Collected data
◇ ◇ ◇ ◇ ◇ ◇ ◇
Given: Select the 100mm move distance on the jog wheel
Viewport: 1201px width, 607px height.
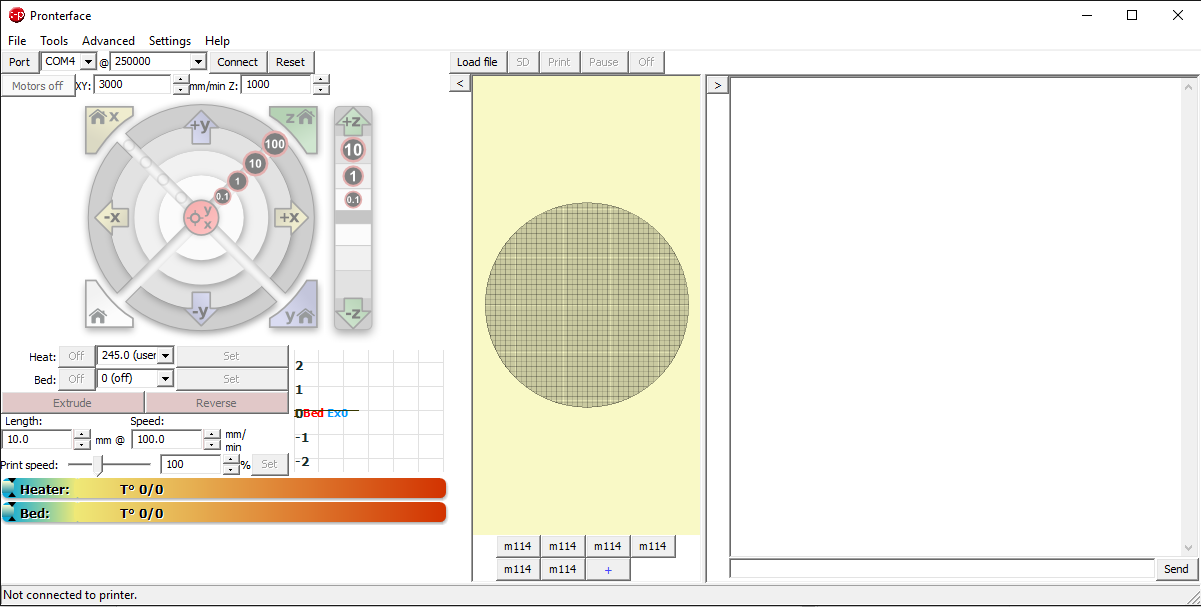Looking at the screenshot, I should pyautogui.click(x=274, y=143).
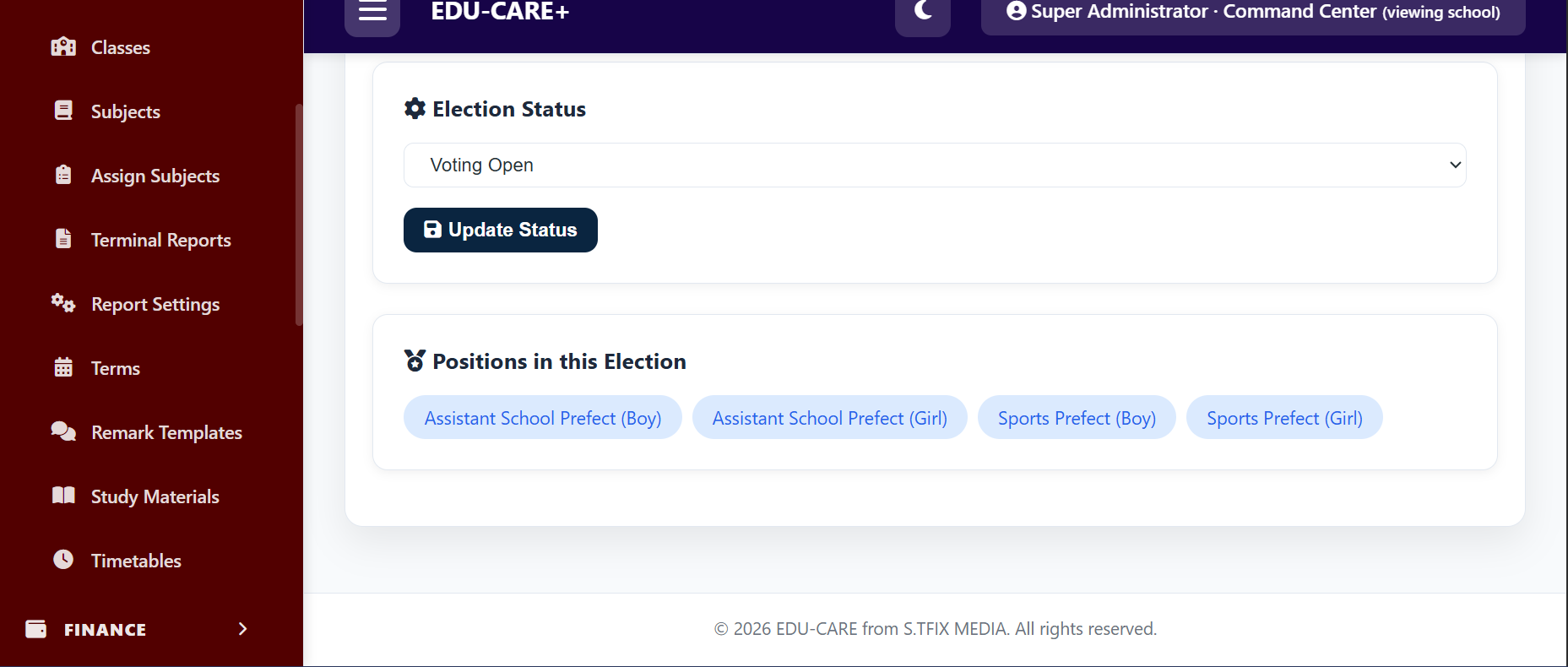The height and width of the screenshot is (667, 1568).
Task: Toggle dark mode with the moon button
Action: (x=923, y=12)
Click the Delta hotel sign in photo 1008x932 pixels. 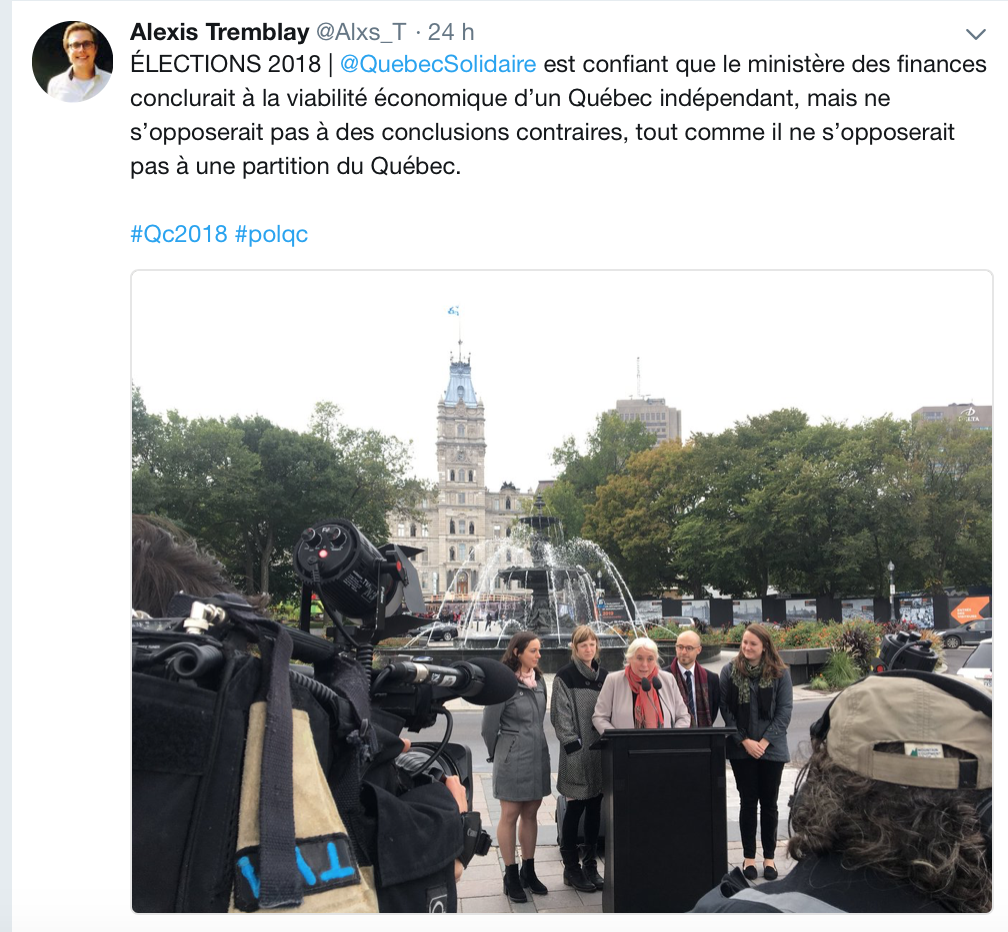tap(969, 415)
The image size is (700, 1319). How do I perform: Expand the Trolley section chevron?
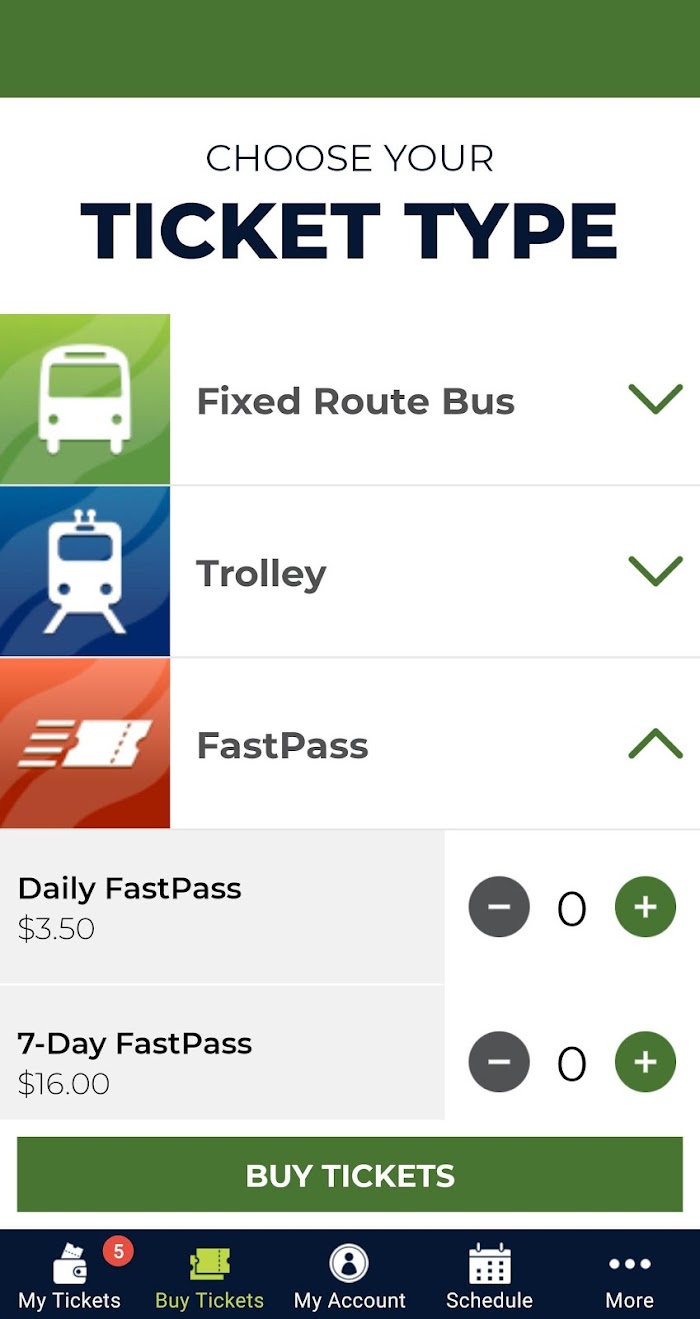click(656, 571)
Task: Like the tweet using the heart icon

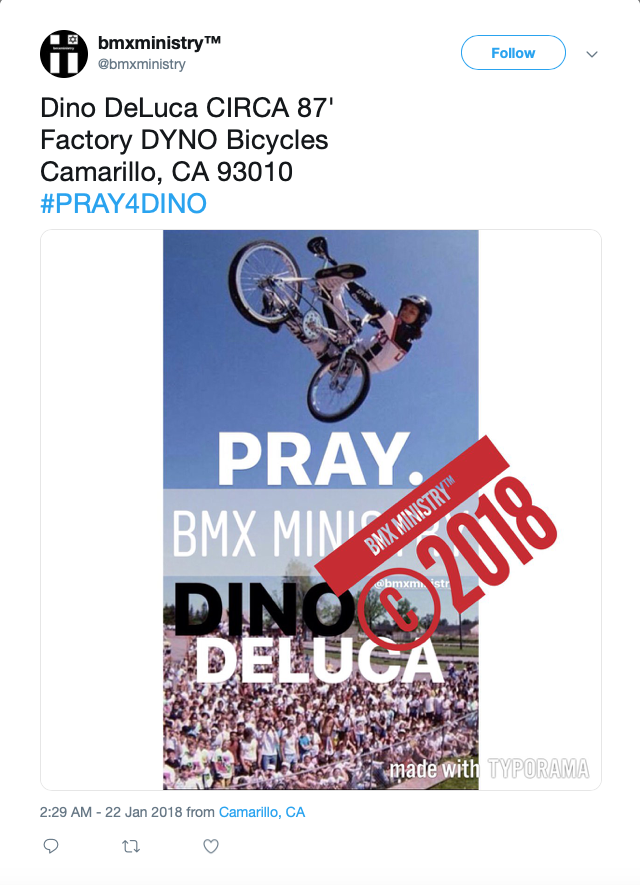Action: 210,846
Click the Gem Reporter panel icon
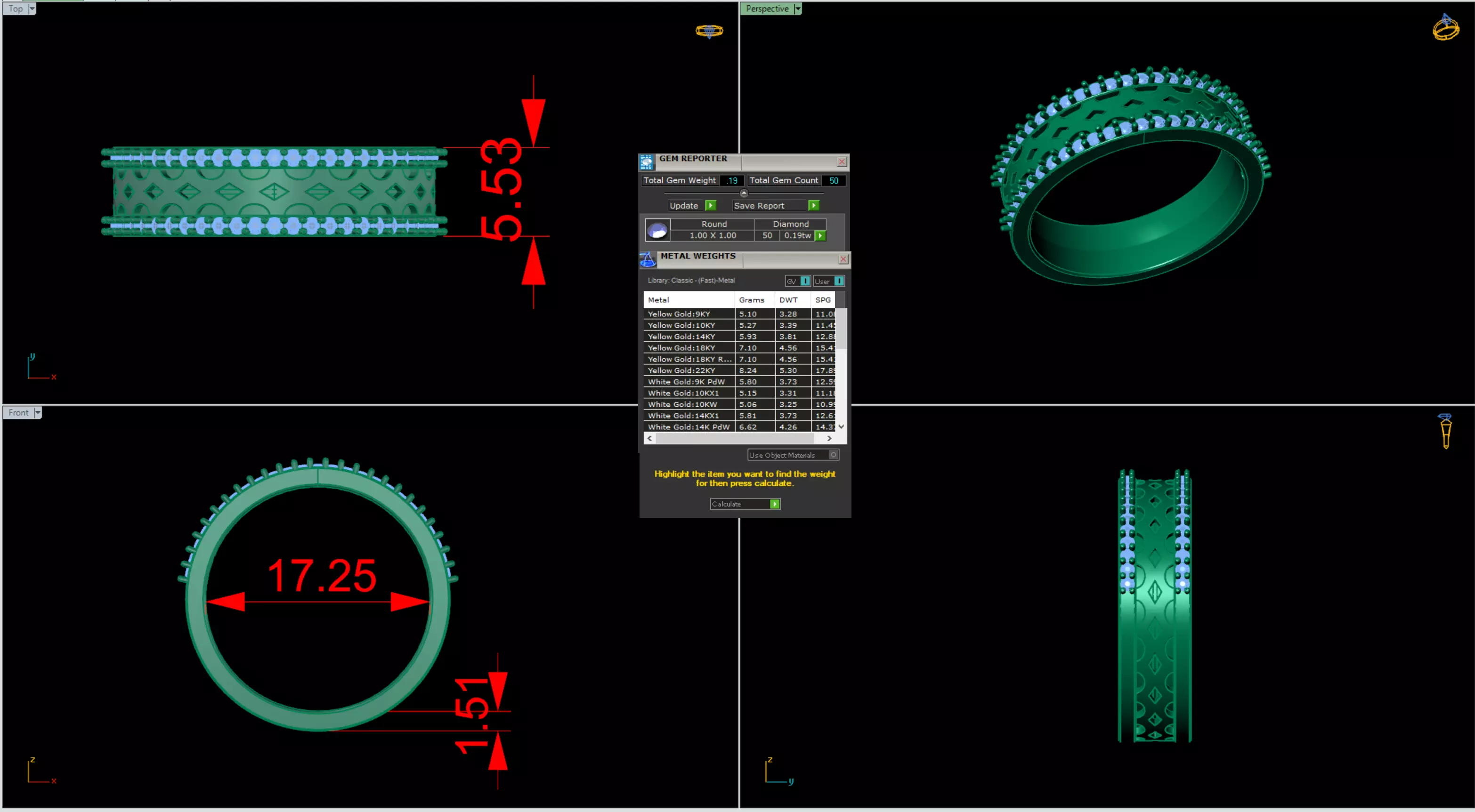This screenshot has height=812, width=1475. 647,162
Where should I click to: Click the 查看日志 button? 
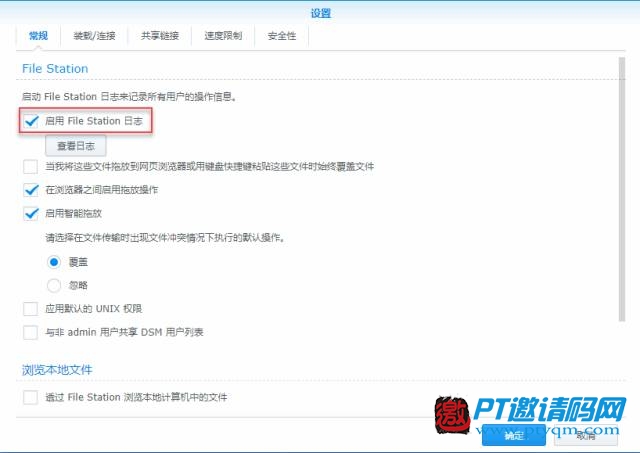coord(76,146)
◇ ◇ ◇ ◇ ◇ ◇ ◇
• **Problem requirements**:
Your answer must be an exact copy of the lines from the one with "Click the Gem Reporter panel icon" through the final line of the data, both included, without any pictures.

• **Finished task**:
Click the Gem Reporter panel icon
This screenshot has height=812, width=1475. 647,162
Where should I click to: Click the 查看日志 button? 
coord(76,146)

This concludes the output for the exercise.